The average nine year old, without trying too hard, will by about age 12, be an expert in finding thousands of media products without the assistance of market mythology. A kid like that will want to know since when anyone can tell them what they want to watch, read, or hear. That generation doesn’t have to listen to hype, and it won’t, if it can help it, and nobody can make them. Someone claiming to be “avant garde” to the coming generations will have billions of people able to start forming  a judgment of that statement in .024 seconds.

 

We may consider ourselves very fortunate indeed to even be able to think of a time when useless, plagiaristic, irrelevant people in the arts and media can be classified accordingly by a search engine. A life based on film credits might not be such a good idea if what comes out is a list of irredeemable rubbish as a career.

 

To me, the only real avant garde are the real innovators, those who actually do the basic experimental work needed to develop an art or a science. For innovators, the “own goal” factor is the real problem. The avant garde needs to be able to connect efficiently with its market, to be viable, and allow further innovation. At best, the current situation is haphazard, and few if any innovations ever get into the public eye.

 

What normally happens is that someone discovers something, it is ignored, then someone else picks it up, and a lineage of time consuming, wasteful, and ultimately counterproductive evasions of genuinely new product, occurs. Who does it help?
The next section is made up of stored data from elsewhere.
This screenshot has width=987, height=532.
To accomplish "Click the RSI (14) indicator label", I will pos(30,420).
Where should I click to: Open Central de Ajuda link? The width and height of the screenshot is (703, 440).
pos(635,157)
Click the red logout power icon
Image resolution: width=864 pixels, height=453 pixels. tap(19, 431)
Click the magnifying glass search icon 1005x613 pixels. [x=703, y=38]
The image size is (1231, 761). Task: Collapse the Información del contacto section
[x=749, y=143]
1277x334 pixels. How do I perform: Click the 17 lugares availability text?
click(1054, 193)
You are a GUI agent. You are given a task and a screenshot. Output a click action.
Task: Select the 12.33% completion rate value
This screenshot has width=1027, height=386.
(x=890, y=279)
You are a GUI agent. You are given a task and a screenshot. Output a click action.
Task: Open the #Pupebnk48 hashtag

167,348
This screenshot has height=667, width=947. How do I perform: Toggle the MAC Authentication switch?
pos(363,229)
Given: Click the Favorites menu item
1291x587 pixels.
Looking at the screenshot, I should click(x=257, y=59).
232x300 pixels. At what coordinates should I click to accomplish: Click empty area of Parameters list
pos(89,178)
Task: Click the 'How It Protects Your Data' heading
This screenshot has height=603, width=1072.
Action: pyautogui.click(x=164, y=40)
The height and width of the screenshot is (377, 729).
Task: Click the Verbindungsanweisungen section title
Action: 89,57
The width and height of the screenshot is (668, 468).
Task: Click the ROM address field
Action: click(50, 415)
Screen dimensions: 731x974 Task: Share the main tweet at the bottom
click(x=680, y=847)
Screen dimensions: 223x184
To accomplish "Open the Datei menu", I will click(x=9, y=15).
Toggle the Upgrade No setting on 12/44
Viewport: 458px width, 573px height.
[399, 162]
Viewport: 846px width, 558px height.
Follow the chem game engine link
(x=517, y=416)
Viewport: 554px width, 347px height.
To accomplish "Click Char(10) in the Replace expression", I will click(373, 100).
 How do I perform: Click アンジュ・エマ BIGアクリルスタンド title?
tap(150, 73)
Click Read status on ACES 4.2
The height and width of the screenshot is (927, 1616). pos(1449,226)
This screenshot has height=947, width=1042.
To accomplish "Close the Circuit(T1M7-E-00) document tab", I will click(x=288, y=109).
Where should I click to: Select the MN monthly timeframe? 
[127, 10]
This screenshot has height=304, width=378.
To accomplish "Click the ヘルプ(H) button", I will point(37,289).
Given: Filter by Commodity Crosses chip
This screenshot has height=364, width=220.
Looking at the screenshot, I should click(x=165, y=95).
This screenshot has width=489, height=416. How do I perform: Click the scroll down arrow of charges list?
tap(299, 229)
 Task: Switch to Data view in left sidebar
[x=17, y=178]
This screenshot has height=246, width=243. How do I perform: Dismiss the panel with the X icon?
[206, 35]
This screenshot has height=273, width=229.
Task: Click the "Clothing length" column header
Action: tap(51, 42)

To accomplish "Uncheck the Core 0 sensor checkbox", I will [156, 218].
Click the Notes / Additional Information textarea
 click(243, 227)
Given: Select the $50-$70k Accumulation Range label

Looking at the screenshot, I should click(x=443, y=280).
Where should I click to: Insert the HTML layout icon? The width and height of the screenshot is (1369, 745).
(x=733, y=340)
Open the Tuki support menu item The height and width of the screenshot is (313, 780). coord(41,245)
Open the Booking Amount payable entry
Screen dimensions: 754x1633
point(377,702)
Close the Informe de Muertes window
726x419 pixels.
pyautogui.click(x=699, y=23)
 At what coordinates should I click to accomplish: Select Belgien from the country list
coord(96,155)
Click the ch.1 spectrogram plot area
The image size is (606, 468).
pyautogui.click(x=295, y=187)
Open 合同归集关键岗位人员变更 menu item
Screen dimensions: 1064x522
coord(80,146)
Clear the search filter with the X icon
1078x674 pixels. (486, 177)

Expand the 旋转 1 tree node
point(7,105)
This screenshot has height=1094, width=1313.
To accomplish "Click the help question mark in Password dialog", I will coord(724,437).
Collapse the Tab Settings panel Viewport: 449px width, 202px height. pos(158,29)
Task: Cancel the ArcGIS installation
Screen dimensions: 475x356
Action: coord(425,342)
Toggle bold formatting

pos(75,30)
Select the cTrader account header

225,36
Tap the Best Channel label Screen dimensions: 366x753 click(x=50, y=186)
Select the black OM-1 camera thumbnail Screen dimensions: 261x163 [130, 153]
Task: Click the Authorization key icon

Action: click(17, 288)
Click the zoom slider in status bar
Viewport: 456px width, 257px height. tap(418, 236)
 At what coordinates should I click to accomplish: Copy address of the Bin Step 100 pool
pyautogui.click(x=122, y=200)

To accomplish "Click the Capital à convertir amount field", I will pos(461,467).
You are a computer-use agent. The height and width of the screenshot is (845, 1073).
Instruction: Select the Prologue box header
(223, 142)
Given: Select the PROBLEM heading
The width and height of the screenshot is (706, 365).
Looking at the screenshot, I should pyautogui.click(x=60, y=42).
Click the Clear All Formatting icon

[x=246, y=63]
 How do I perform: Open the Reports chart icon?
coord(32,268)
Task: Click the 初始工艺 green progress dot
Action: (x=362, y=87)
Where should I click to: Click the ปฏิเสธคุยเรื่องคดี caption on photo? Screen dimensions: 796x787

Not the industries, definitely.  Not the advertisers, their marketers, or the employment demographics.

 

For example: Laser recording was nearly 30 years old before it was picked up as consumer technology. The disk drive is already obsolete, because someone’s discovered you can use the same solid state technology for computers as you do for digital cameras. Convection cooking is far more energy efficient than conventional, or microwave, and it’s 50 years old. You can boil water instantaneously.

 

Innovation is a very rocky road for innovators. What credit they get, they deserve. How about we stop enshrining those useless hacks, and start paying attention to the people who actually produce?